John had feared a strengthened Lusignan family agitating under the aegis of the Capetians; now, by his own actions, he had forced a weakened but embittered family decisively into the French camp. Hugh and Ralph appealed to King Philip against John’s shabby treatment of them. Philip, as overlord to the Duke of Aquitaine, heard this appeal with some discomfort. His relations with the Papacy over his matrimonial problems were still at a sensitive stage, despite the lifting of a papal interdict on France, and John’s display of power on inheriting his continental lands in 1200 may well have served its purpose in earning Philip’s cautious respect. Furthermore, John had added to his war chest in 1201 when he summoned his troops to Portsmouth. There the expeditionary force was equipped for a campaign that John had arguably never intended to embark upon. Instead, his purpose in gathering this army was to appropriate the soldier’s campaign funds, being the money that they had brought with them to cover their expenses while serving the host: as one chronicler succinctly puts it, ‘He took from some of them the money they would have spent in his service and let them return home.’
104
The money thereby collected was used to employ 200 mercenaries in Normandy: one half under the command of William Marshal, the other under Roger de Lacy – two generals who were to play such a large part in the coming wars. But Philip’s own position was improved by a settlement of differences with Rome and by the death of Count Theobald of Champagne. This latter event meant a sudden windfall for the French crown: the Count’s heir was a minor, which allowed Philip, as overlord, temporarily to add the substantial resources of this great fief to those of the royal demesne.
105

The two kings entered into a period of seemingly successful negotiations, culminating in John’s stay in Paris at the end of June, where he was lavishly entertained by Philip.
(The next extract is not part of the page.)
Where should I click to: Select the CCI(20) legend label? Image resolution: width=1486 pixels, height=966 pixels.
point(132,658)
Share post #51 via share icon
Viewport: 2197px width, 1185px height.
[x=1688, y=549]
The treaty of Le Goulet was confirmed and John promised Philip to have the Lusignan matter settled in his court as Duke of Aquitaine. John’s troops, however, continued to harass Lusignan forts and to lay waste French territory in the Touraine. The Lusignans pressed Philip to act on their behalf, and by 1202 he was prepared to do so. John’s foot-dragging over fulfilling his promise of the previous June had incited Philip to demand, somewhat ambitiously, the surrender of the most important castles in Normandy – Falaise, Arques and Château Gaillard – as security for his word. John continued to ‘make his excuses’, as Gervase of Canterbury correctly identified them,
106
and by April, Philip, as feudal overlord, could not be seen to be waiting any longer. Nor did he wish to do so. When, despite having pledged as security the two small satellite castles of Château Gaillard (Tillières and Boutavant), John failed to heed a summons to the French royal court to respond to the charges of injustice raised against him, he was judged,
in absentia
, as a contumacious vassal and condemned to forfeit his lands held of Philip: his fiefs of Aquitaine, Poitou and Anjou were to revert to the French crown.